EXERCISE DETAILS:
Print exactly, and only, the lines from the one containing "Click the Kingsway" through the last line of the records below, both included; leave out the pictures.
——————
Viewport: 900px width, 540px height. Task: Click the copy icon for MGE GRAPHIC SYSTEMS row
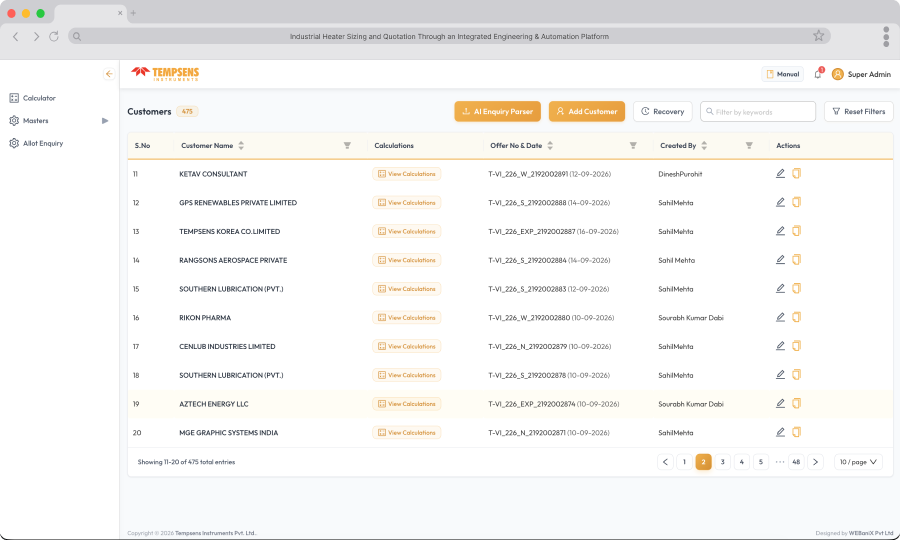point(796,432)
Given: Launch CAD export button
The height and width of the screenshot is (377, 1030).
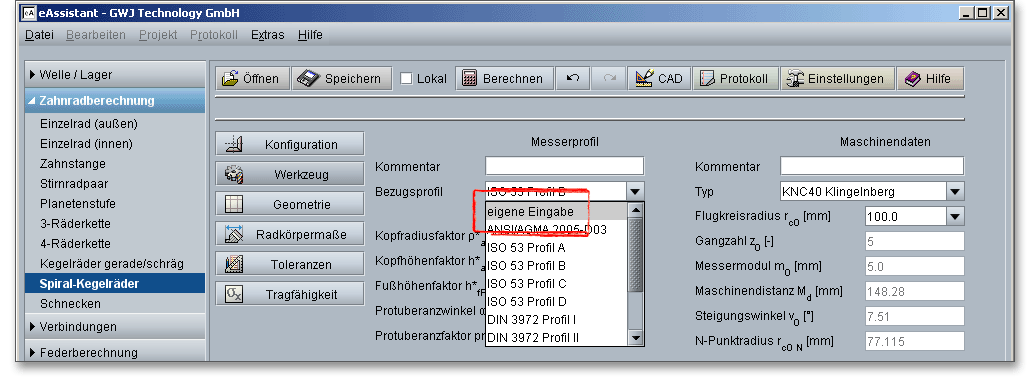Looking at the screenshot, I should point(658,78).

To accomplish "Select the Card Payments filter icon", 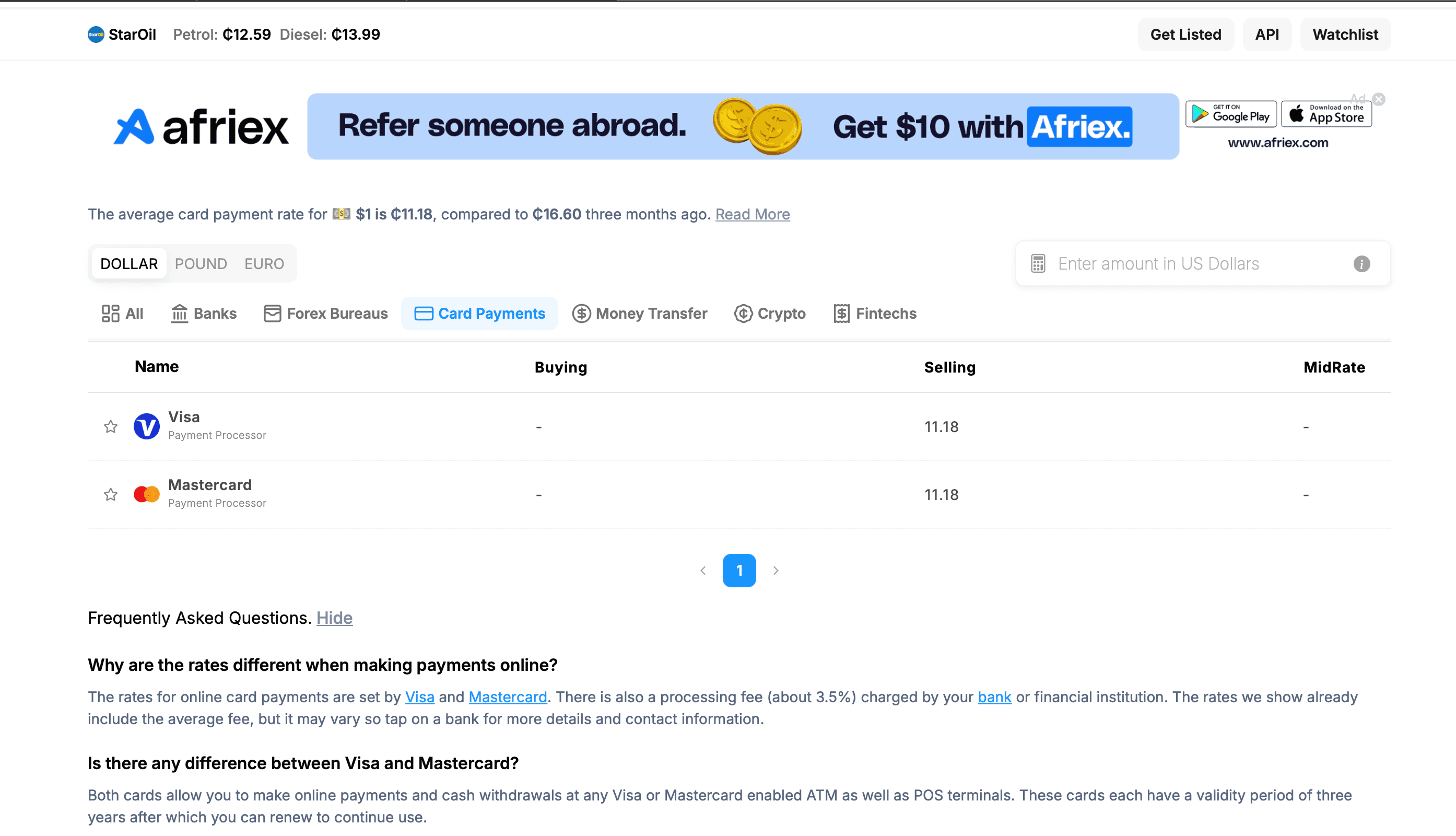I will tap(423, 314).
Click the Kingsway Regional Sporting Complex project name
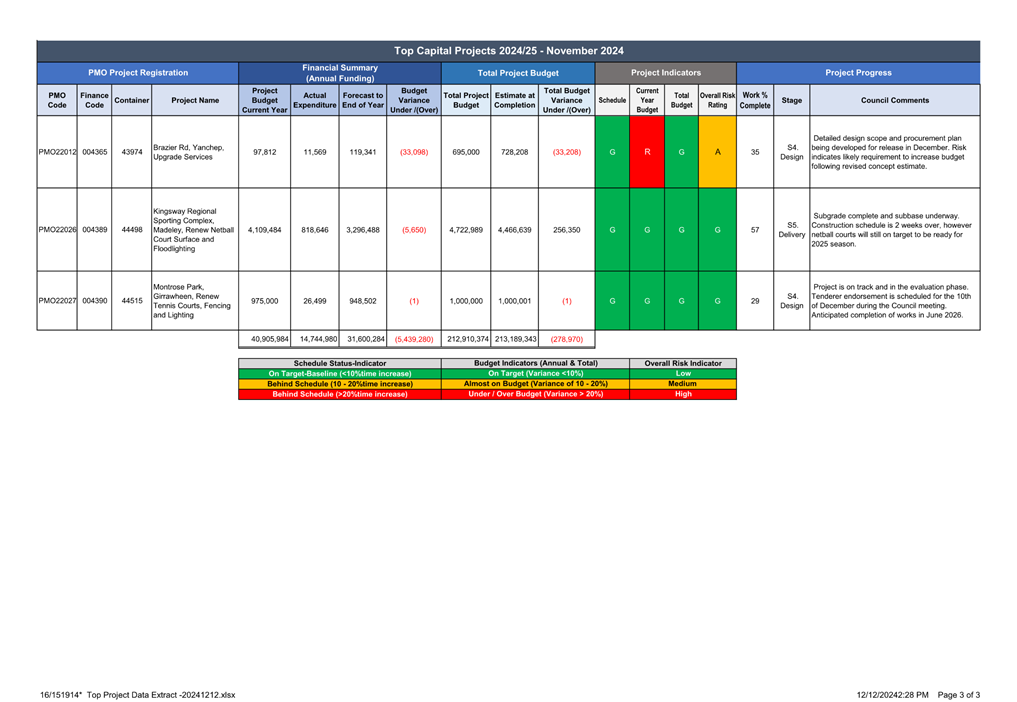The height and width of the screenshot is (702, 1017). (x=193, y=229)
——————
REPLY:
Click the Kingsway Regional Sporting Complex project name
The height and width of the screenshot is (702, 1017). (x=193, y=229)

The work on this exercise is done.